**Requirement:**
Every line from the one with "Task: Click the Apple logo menu" to the end of the listing below must be printed exactly, with no other text and no pictures.

[Opening Task inputs section]

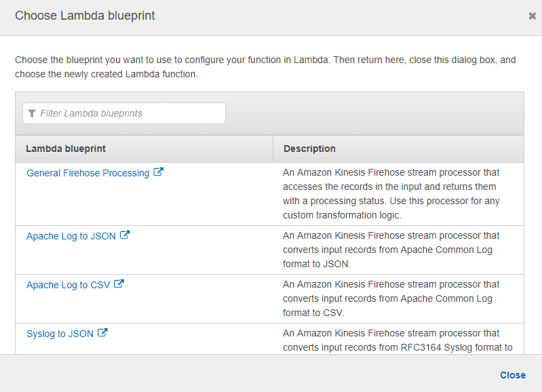This screenshot has width=542, height=392.
Task: Click external link icon next to Syslog to JSON
Action: tap(102, 332)
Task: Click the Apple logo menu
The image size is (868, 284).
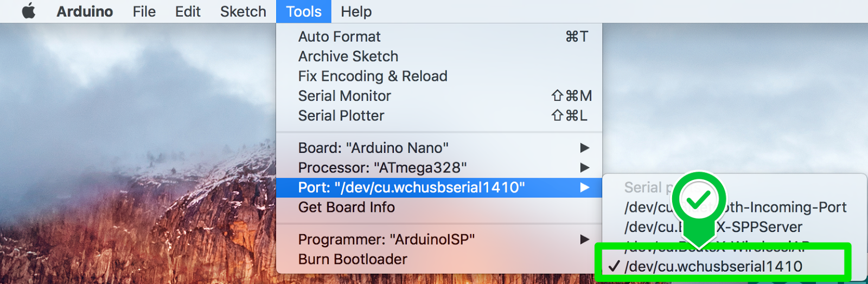Action: (29, 11)
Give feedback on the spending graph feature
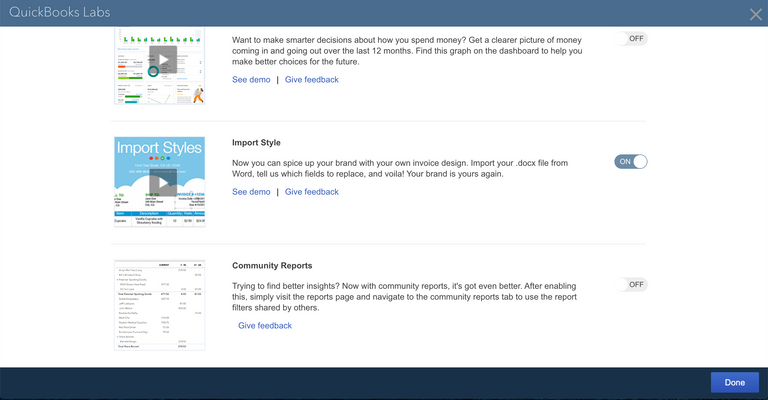The width and height of the screenshot is (768, 400). (311, 79)
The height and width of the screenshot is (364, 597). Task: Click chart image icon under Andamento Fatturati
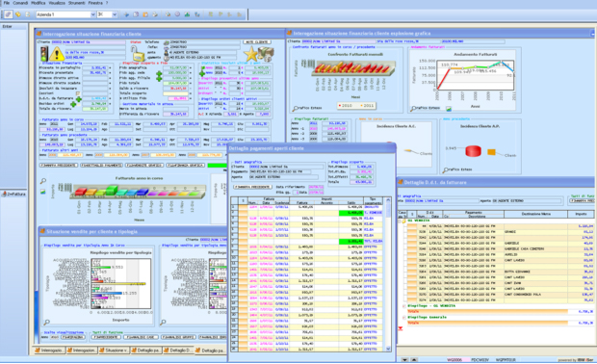coord(449,109)
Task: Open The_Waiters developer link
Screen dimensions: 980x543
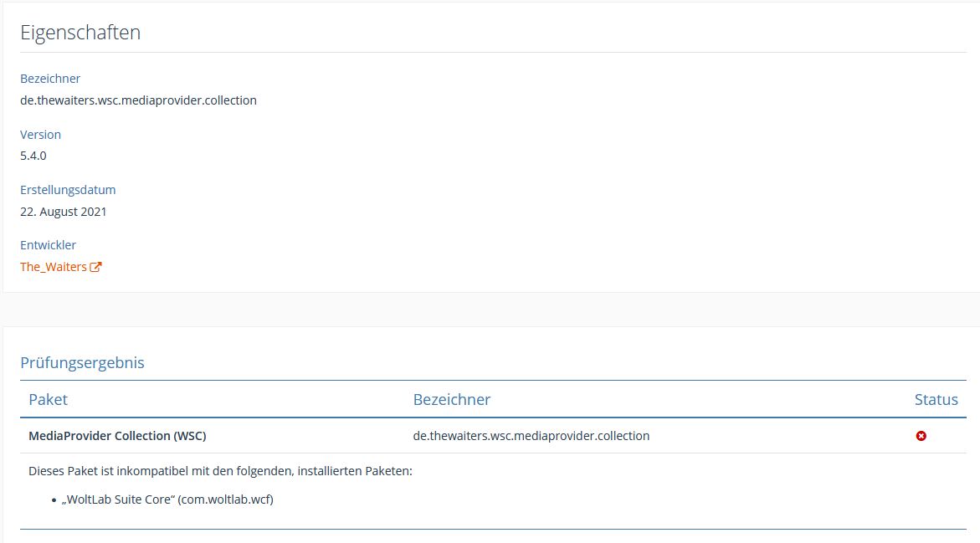Action: pyautogui.click(x=54, y=267)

[Closing Task inputs section]

**Output for this exercise:**
Task: Click the Apple logo menu
The image size is (868, 284).
Action: (29, 11)
Give feedback on the spending graph feature
The width and height of the screenshot is (768, 400). (311, 79)
The height and width of the screenshot is (364, 597). Task: Click chart image icon under Andamento Fatturati
coord(449,109)
Task: Open The_Waiters developer link
Screen dimensions: 980x543
Action: pyautogui.click(x=54, y=267)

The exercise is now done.